Exercise objective: Copy the lines below exactly, covering the stretch from the line that contains "Given: Click the thinking face emoji icon" through the line that contains "Action: tap(349, 376)". Include both of those lines.

Extracted entries:
⟨

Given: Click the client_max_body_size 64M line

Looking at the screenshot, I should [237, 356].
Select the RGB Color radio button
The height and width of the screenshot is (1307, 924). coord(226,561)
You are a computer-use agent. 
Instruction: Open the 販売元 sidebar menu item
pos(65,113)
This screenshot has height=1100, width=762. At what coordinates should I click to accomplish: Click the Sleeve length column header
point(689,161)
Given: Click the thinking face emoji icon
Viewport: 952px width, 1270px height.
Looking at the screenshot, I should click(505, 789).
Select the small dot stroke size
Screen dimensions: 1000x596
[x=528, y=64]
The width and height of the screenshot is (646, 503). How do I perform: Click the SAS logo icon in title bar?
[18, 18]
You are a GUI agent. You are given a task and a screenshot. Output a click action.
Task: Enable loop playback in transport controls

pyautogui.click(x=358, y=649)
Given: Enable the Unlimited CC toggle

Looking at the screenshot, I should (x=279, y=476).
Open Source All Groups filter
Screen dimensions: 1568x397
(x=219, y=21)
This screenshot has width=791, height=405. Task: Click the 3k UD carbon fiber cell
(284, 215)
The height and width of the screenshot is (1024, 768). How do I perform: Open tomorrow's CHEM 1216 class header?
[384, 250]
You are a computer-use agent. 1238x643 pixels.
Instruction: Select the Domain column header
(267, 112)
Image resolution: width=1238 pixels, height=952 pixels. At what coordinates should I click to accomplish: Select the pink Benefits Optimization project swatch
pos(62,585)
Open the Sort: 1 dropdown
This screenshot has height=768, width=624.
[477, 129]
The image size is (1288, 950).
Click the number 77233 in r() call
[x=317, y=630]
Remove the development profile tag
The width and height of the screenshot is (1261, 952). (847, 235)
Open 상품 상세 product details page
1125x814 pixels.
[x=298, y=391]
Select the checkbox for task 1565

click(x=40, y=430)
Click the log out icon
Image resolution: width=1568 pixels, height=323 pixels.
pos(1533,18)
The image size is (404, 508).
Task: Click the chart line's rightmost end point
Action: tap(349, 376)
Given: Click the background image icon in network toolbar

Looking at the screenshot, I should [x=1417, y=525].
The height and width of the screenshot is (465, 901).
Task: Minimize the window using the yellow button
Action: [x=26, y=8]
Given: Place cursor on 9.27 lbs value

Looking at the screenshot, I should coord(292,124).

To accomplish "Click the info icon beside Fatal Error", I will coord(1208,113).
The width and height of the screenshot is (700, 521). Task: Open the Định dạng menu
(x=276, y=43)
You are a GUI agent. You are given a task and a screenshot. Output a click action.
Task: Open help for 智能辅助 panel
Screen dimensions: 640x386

⟩

Worked solution:
Given: Click the thinking face emoji icon
Viewport: 952px width, 1270px height.
Looking at the screenshot, I should click(505, 789).
Select the small dot stroke size
Screen dimensions: 1000x596
[x=528, y=64]
The width and height of the screenshot is (646, 503). How do I perform: Click the SAS logo icon in title bar?
[18, 18]
You are a GUI agent. You are given a task and a screenshot. Output a click action.
Task: Enable loop playback in transport controls

pyautogui.click(x=358, y=649)
Given: Enable the Unlimited CC toggle

Looking at the screenshot, I should (x=279, y=476).
Open Source All Groups filter
Screen dimensions: 1568x397
(x=219, y=21)
This screenshot has width=791, height=405. Task: Click the 3k UD carbon fiber cell
(284, 215)
The height and width of the screenshot is (1024, 768). How do I perform: Open tomorrow's CHEM 1216 class header?
[384, 250]
You are a computer-use agent. 1238x643 pixels.
Instruction: Select the Domain column header
(267, 112)
Image resolution: width=1238 pixels, height=952 pixels. At what coordinates should I click to accomplish: Select the pink Benefits Optimization project swatch
pos(62,585)
Open the Sort: 1 dropdown
This screenshot has height=768, width=624.
[477, 129]
The image size is (1288, 950).
Click the number 77233 in r() call
[x=317, y=630]
Remove the development profile tag
The width and height of the screenshot is (1261, 952). (847, 235)
Open 상품 상세 product details page
1125x814 pixels.
[x=298, y=391]
Select the checkbox for task 1565

click(x=40, y=430)
Click the log out icon
Image resolution: width=1568 pixels, height=323 pixels.
pos(1533,18)
The image size is (404, 508).
Task: Click the chart line's rightmost end point
Action: tap(349, 376)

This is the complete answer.